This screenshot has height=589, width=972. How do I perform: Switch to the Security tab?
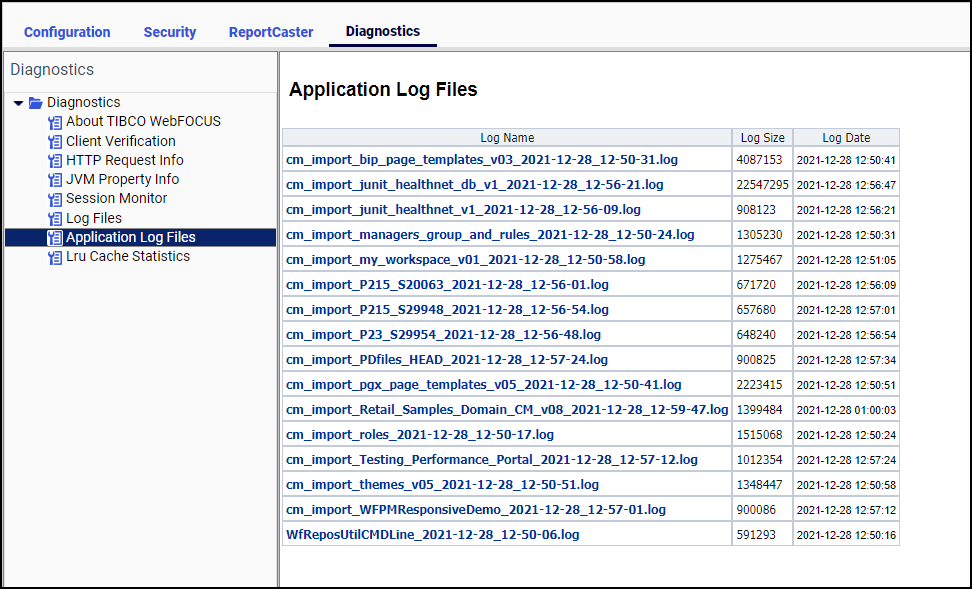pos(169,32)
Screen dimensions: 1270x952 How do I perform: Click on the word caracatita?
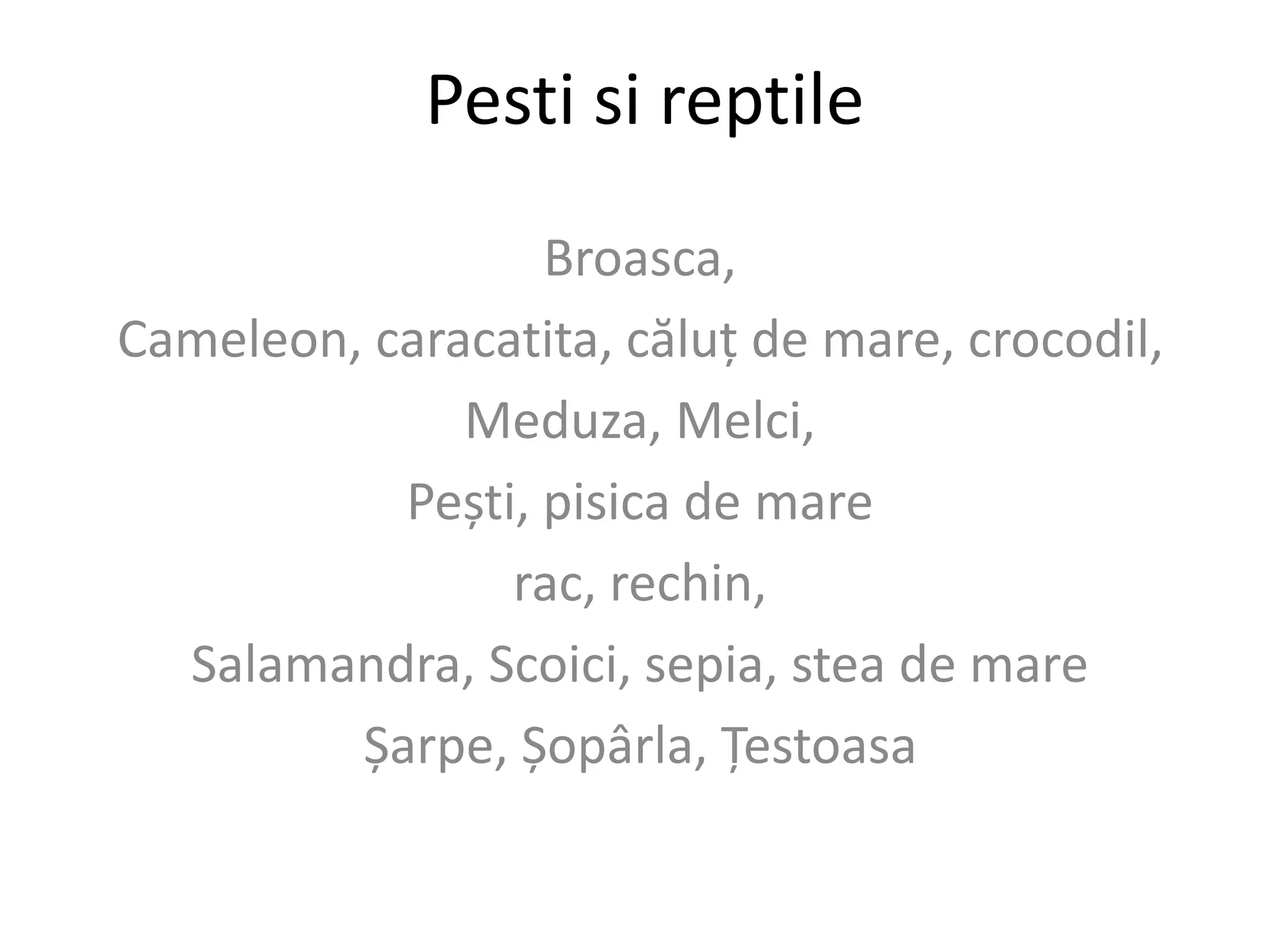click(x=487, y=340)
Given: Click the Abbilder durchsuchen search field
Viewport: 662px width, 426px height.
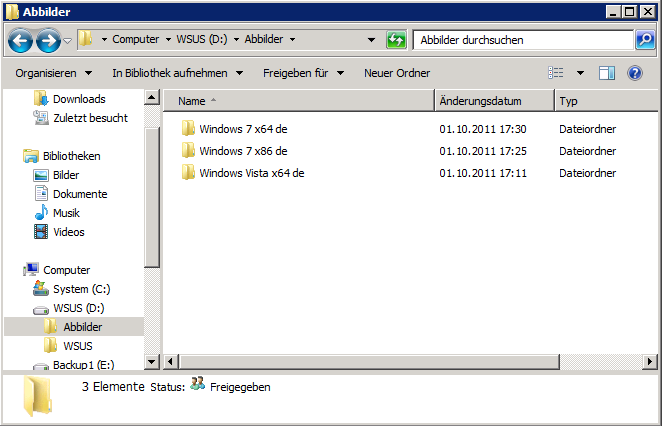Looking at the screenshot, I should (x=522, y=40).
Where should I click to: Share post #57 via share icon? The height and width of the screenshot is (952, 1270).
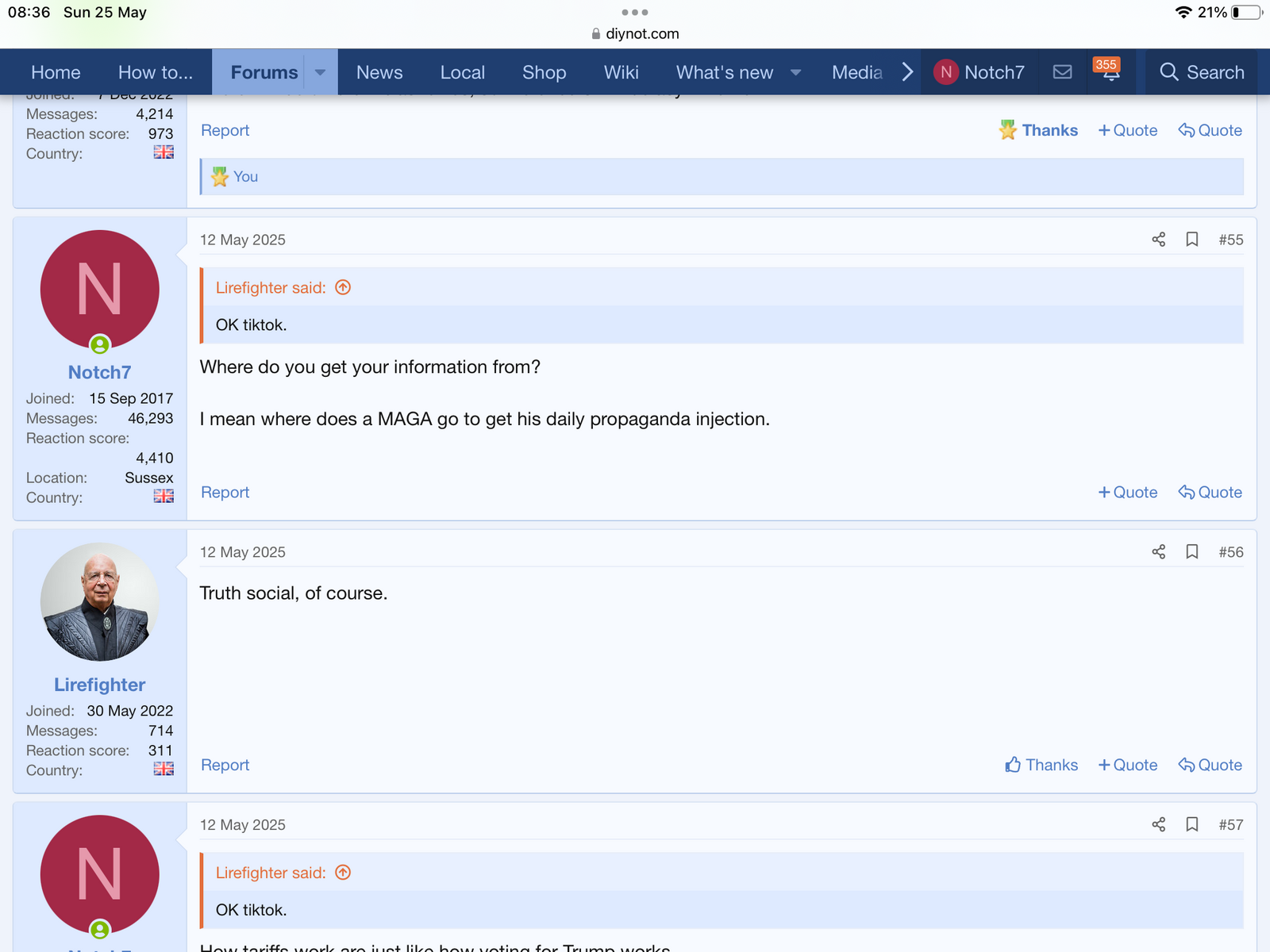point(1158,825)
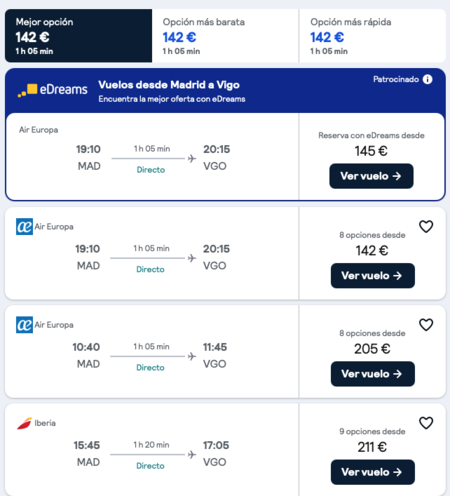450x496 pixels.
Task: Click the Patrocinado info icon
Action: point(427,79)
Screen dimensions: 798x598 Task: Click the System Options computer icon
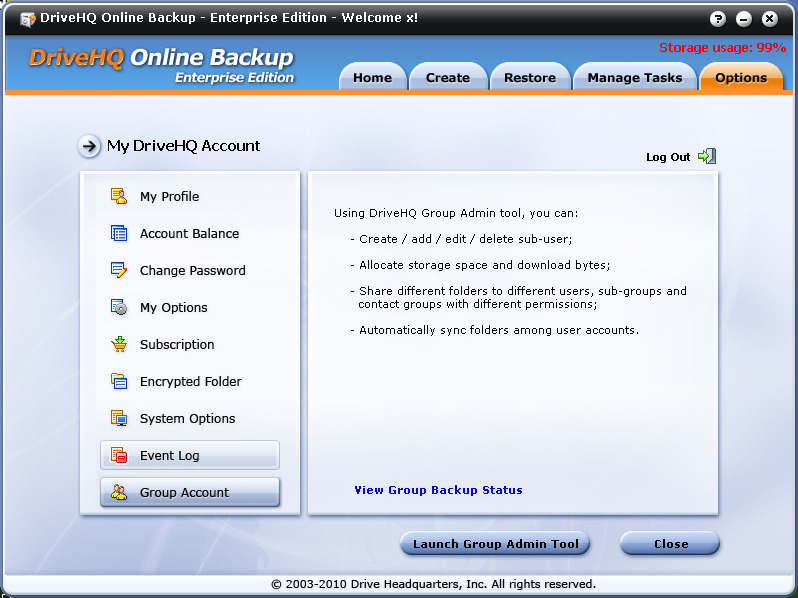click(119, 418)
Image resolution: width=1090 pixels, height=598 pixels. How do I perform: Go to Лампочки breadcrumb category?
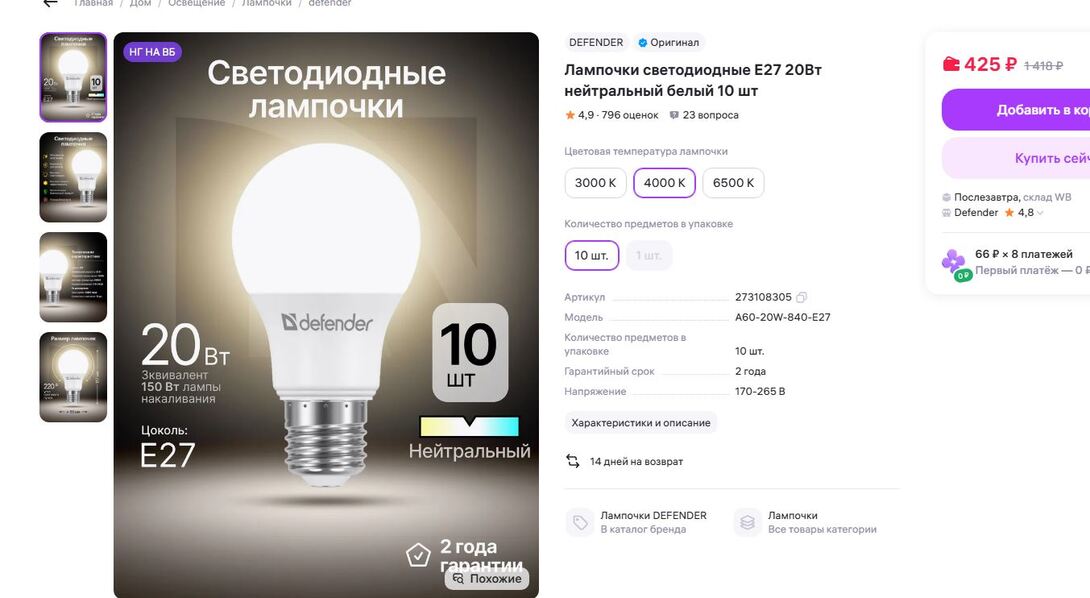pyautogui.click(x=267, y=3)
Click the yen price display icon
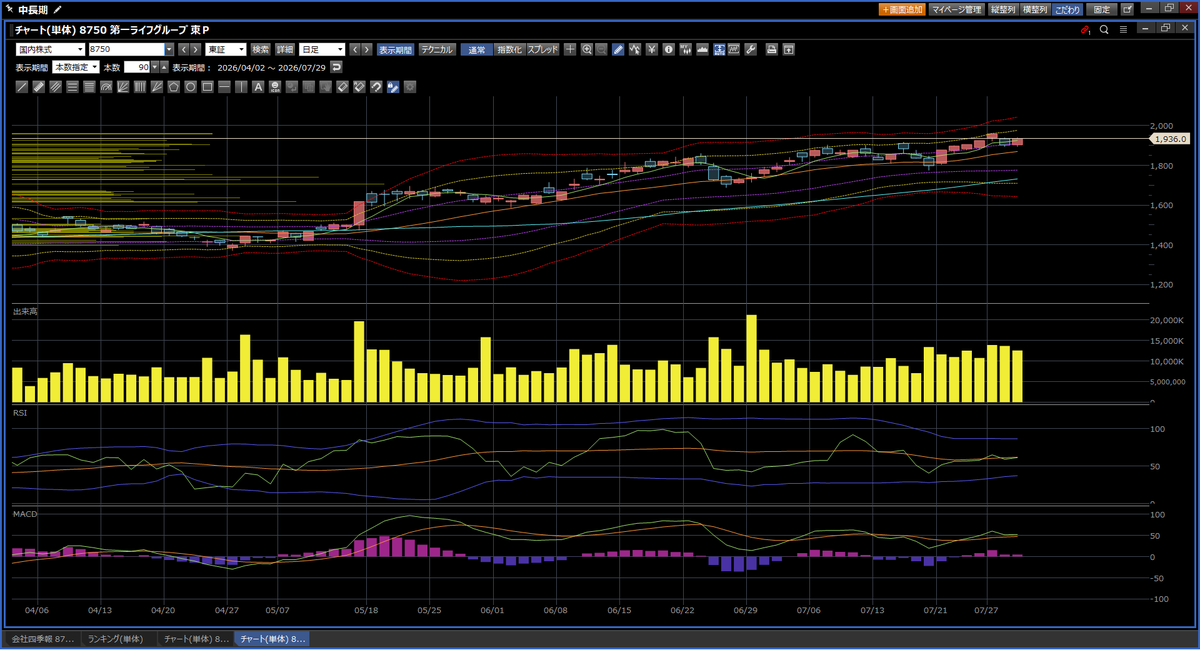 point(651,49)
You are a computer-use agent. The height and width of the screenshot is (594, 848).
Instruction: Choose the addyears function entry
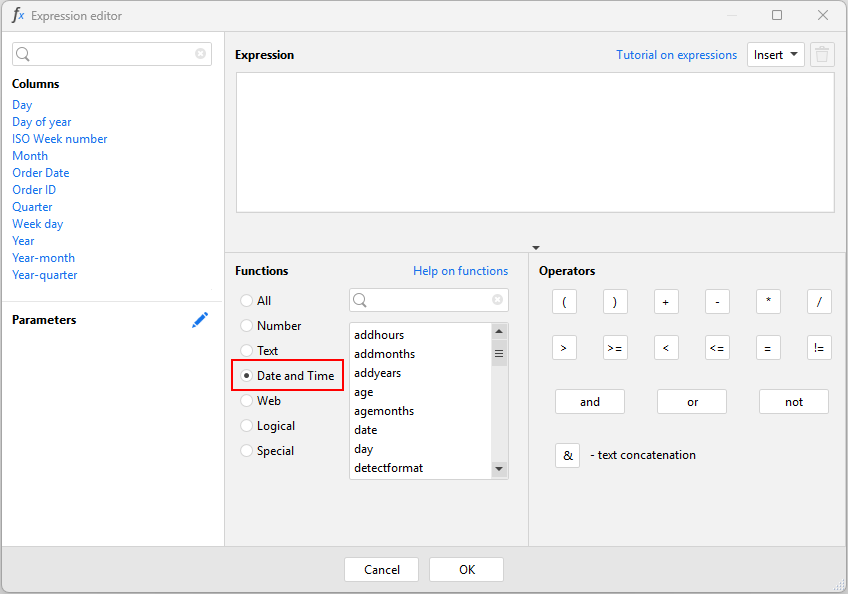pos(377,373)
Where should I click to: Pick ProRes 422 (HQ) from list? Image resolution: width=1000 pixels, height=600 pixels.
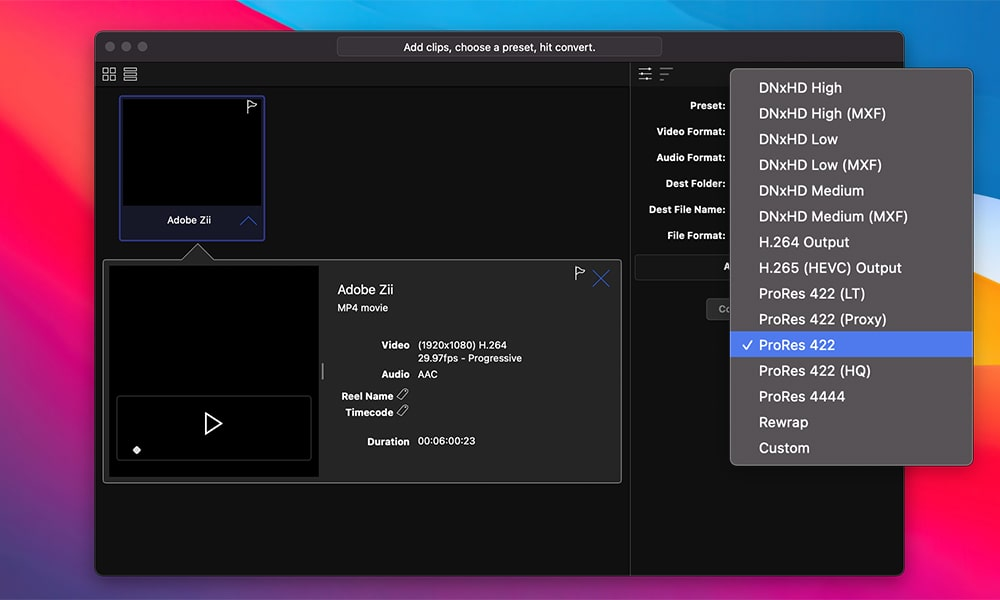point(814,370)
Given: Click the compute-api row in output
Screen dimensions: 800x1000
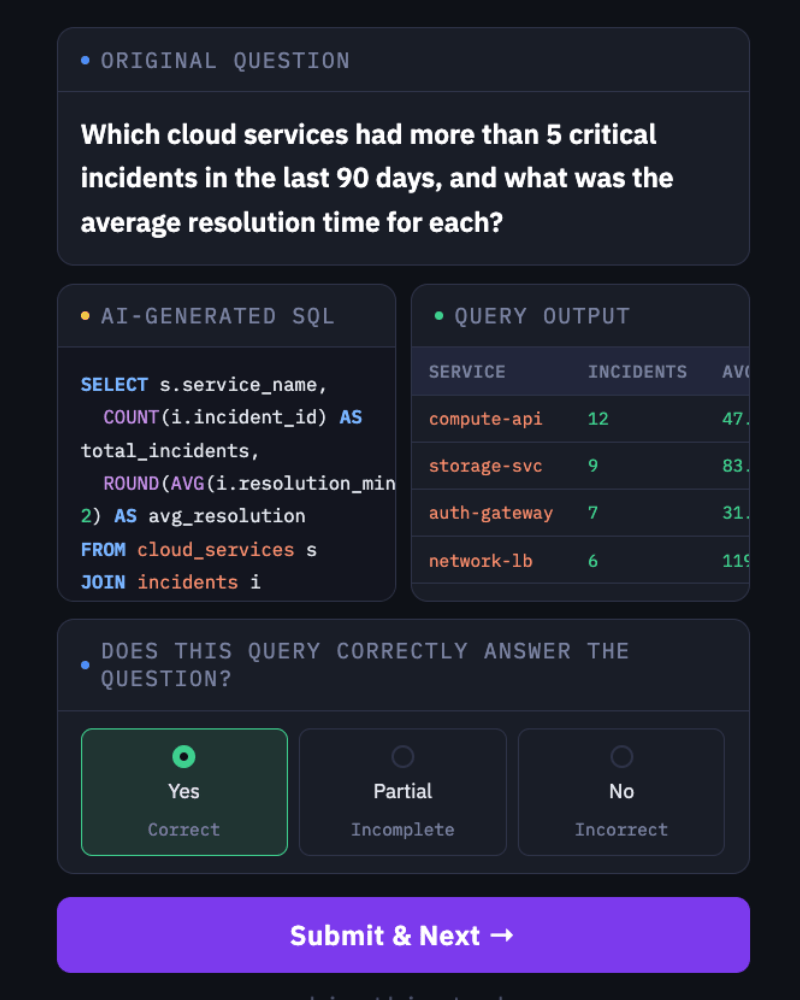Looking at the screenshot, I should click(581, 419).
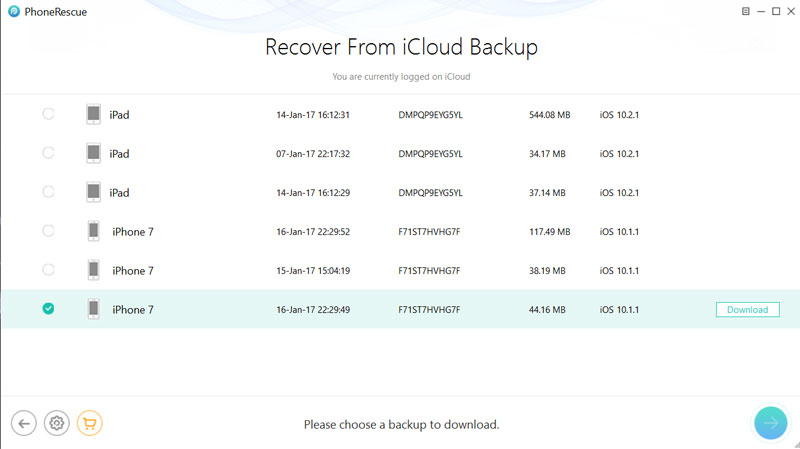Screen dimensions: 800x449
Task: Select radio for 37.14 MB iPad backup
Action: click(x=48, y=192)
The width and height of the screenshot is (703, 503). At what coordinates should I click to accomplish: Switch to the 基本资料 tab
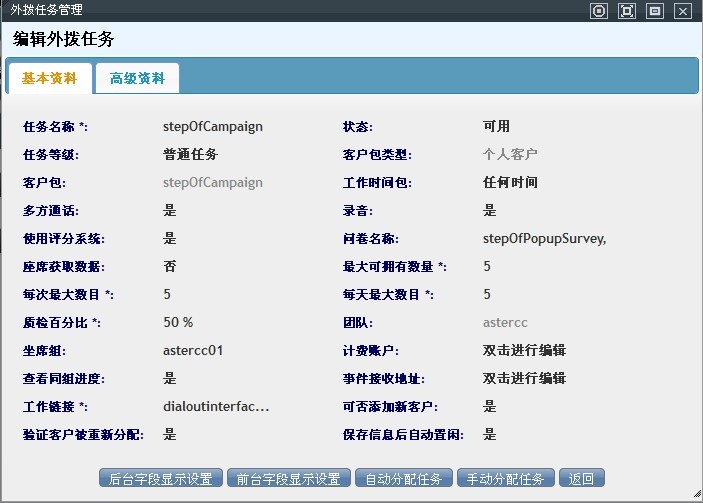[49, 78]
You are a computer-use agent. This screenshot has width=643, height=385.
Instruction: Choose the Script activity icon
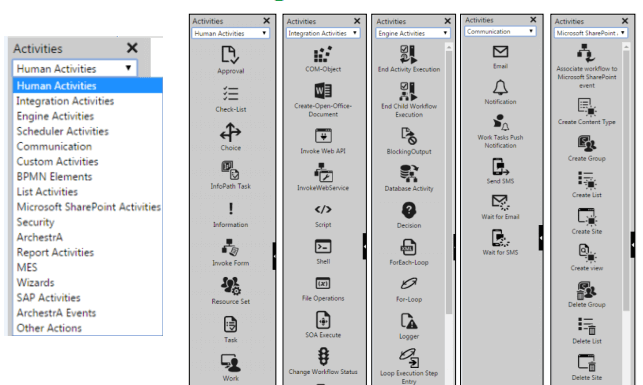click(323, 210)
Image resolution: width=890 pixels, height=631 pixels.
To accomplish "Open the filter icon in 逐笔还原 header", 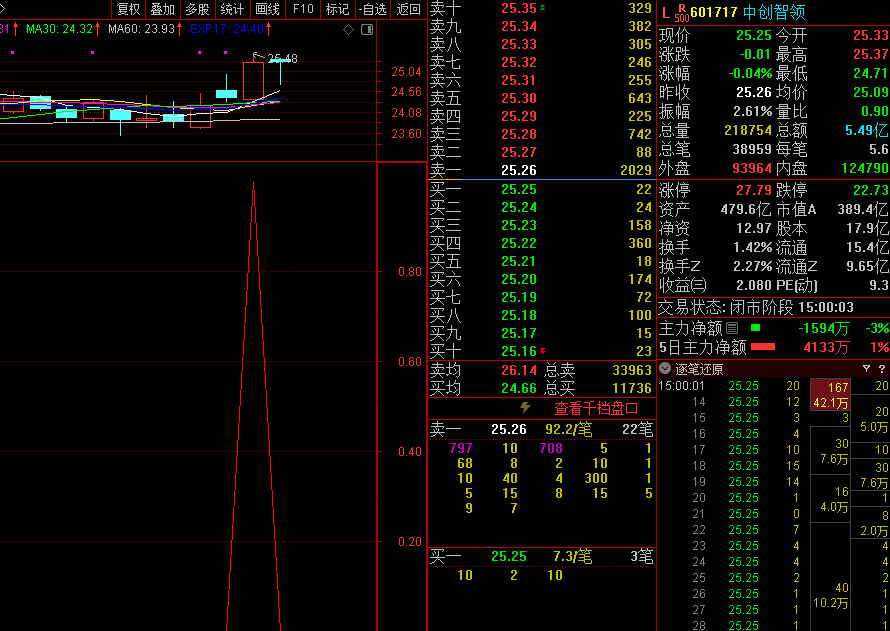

====

## Brief
When you repeat the data, keep it exact and drop every picture.

## The completed task
This screenshot has height=589, width=972. How do I perform: Switch to the Security tab?
pos(169,32)
Screen dimensions: 1270x952 How do I perform: Click on the word caracatita?
click(x=487, y=340)
Given: Click the Abbilder durchsuchen search field
Viewport: 662px width, 426px height.
Looking at the screenshot, I should (x=522, y=40).
Where should I click to: Share post #57 via share icon? The height and width of the screenshot is (952, 1270).
point(1158,825)
450x496 pixels.
Task: Click the Patrocinado info icon
Action: point(427,79)
Screen dimensions: 798x598 Task: Click the System Options computer icon
click(119, 418)
Image resolution: width=1090 pixels, height=598 pixels. How do I perform: Go to Лампочки breadcrumb category?
pyautogui.click(x=267, y=3)
Click the yen price display icon
 point(651,49)
You are a computer-use agent. The height and width of the screenshot is (594, 848).
Instruction: Choose the addyears function entry
pos(377,373)
Where should I click to: Pick ProRes 422 (HQ) from list? Image resolution: width=1000 pixels, height=600 pixels.
point(814,370)
Given: Click the compute-api row in output
Screen dimensions: 800x1000
Looking at the screenshot, I should click(581, 419).
Screen dimensions: 800x449
Task: Select radio for 37.14 MB iPad backup
Action: click(x=48, y=192)
The width and height of the screenshot is (703, 503). At what coordinates should I click to accomplish: Switch to the 基本资料 tab
[49, 78]
You are a computer-use agent. This screenshot has width=643, height=385.
Instruction: Choose the Script activity icon
click(323, 210)
Image resolution: width=890 pixels, height=631 pixels.
To accomplish "Open the filter icon in 逐笔还原 header", 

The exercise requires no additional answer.